You may not assign, pledge or otherwise encumber any Agreement entered under these General Terms or any of Your rights or obligations under these General Terms or any Agreement under these General Terms without Lynk & Co’s prior written consent.

12. SURVIVAL 

Any termination or expiry (in whole or in part) of any Agreement under these General Terms (however it occurs) will not affect any rights or liabilities of either Party that may have accrued before termination. Furthermore, the following articles shall survive termination - 15 Severability, 16 Governing Law and Jurisdiction.

13. ENTIRE AGREEMENT

Both Parties confirm that these General Terms and any Agreement entered under these General Terms represent the entire understanding and constitutes the whole agreement between the Parties relating to the subject matter hereof and supersedes all prior agreements, covenants, arrangements, communications, representations or warranties, whether oral or written, by any officer, agent, employee or representative of either of the Parties.

14. NO WAIVER

The failure of a Party to insist on adherence to any term of these General Terms shall not be considered a waiver of any right, nor shall it deprive that Party of the right thereafter to insist on the adherence to that term or any other terms of these General Terms.

15. SEVERABILITY

If any provision of these General Terms should be deemed invalid, unlawful, void or for any reason, unenforceable, the validity or the use of the remaining provisions shall not be affected. 

16. GOVERNING LAW AND JURISDICTION

16.1. All Agreements entered under these General Terms shall be governed and construed in accordance with the laws of Sweden, without regard to any choice of conflict of laws. The United Nations Convention on the International Sale of Goods (the ‘CISG’) shall be excluded.

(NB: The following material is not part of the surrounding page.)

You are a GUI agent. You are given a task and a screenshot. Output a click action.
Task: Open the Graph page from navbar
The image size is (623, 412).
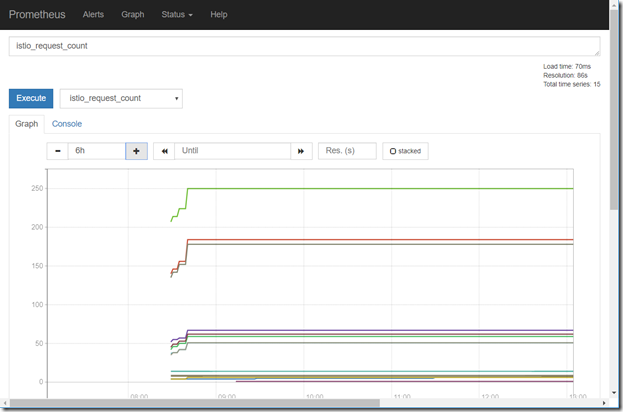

16.2. Any dispute, controversy or claim arising out of or in connection with these General Terms or the breach, termination or invalidity thereof, shall be finally settled by arbitration administered by the Arbitration Institute of the Stockholm Chamber of Commerce (the ‘SCC’). The Rules for Expedited Arbitrations shall apply, unless the SCC in its discretion determines, taking into account the complexity of the case, the amount in dispute and other circumstances, that the Arbitration Rules shall apply. In the latter case, the SCC shall also decide whether the Arbitral Tribunal shall be composed of one or three arbitrators. The seat of arbitration shall be Gothenburg, Sweden. The language to be used in the arbitral proceedings shall be English.

16.3. The Parties undertake and agree that all arbitral proceedings conducted with reference to this arbitration clause will be kept strictly confidential. This confidentiality undertaking shall cover all information disclosed in the course of such arbitral proceedings, as well as any decision or award that is made or declared during the proceedings. Information covered by this confidentiality undertaking may not be disclosed to a third party without the prior consent by the other Party. Exceptions to the foregoing shall only apply to the extent that disclosure may be required of a Party due to mandatory law, an order of a competent court or public authority, or to protect, fulfil or pursue a legitimate legal right or obligation or to enforce or challenge an award.